What to work on | All records below are to be duplicated exactly, with every picture excluded.

[Stored data entries]
* * * * * * *

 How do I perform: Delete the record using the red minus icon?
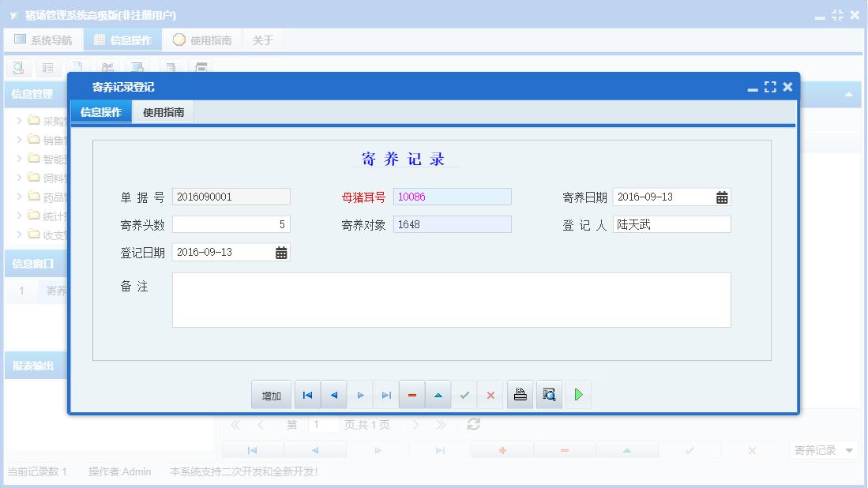(411, 394)
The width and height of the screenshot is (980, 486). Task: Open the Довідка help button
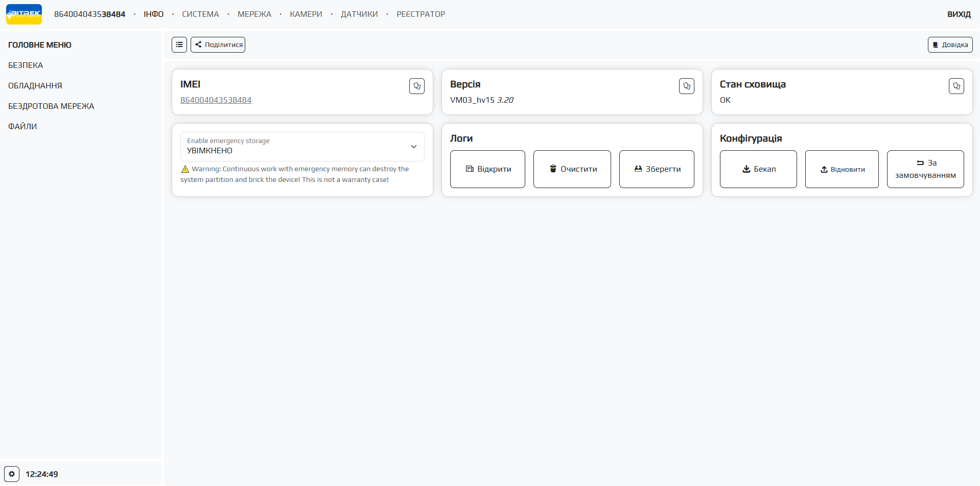tap(950, 45)
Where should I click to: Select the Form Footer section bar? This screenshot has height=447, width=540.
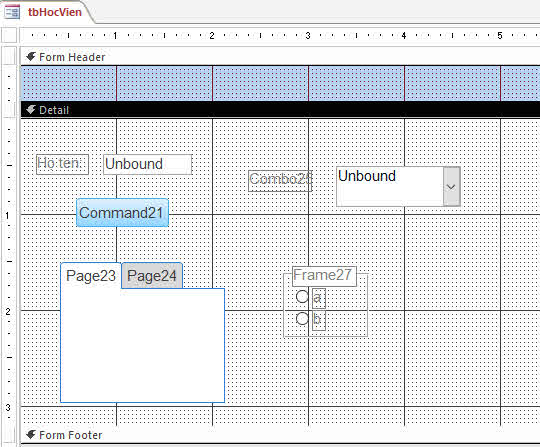(x=280, y=435)
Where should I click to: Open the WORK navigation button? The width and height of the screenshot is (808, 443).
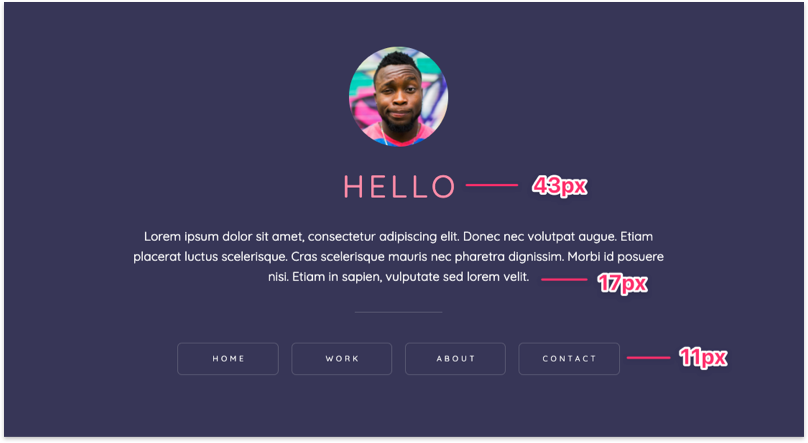(342, 359)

* * * * * * *

Answer space |
 How do I perform: Delete the record using the red minus icon?
(411, 394)
The width and height of the screenshot is (980, 486). Task: Open the Довідка help button
tap(950, 45)
Where should I click to: Select the Form Footer section bar? This screenshot has height=447, width=540.
(x=280, y=435)
Where should I click to: Open the WORK navigation button? The width and height of the screenshot is (808, 443).
(342, 359)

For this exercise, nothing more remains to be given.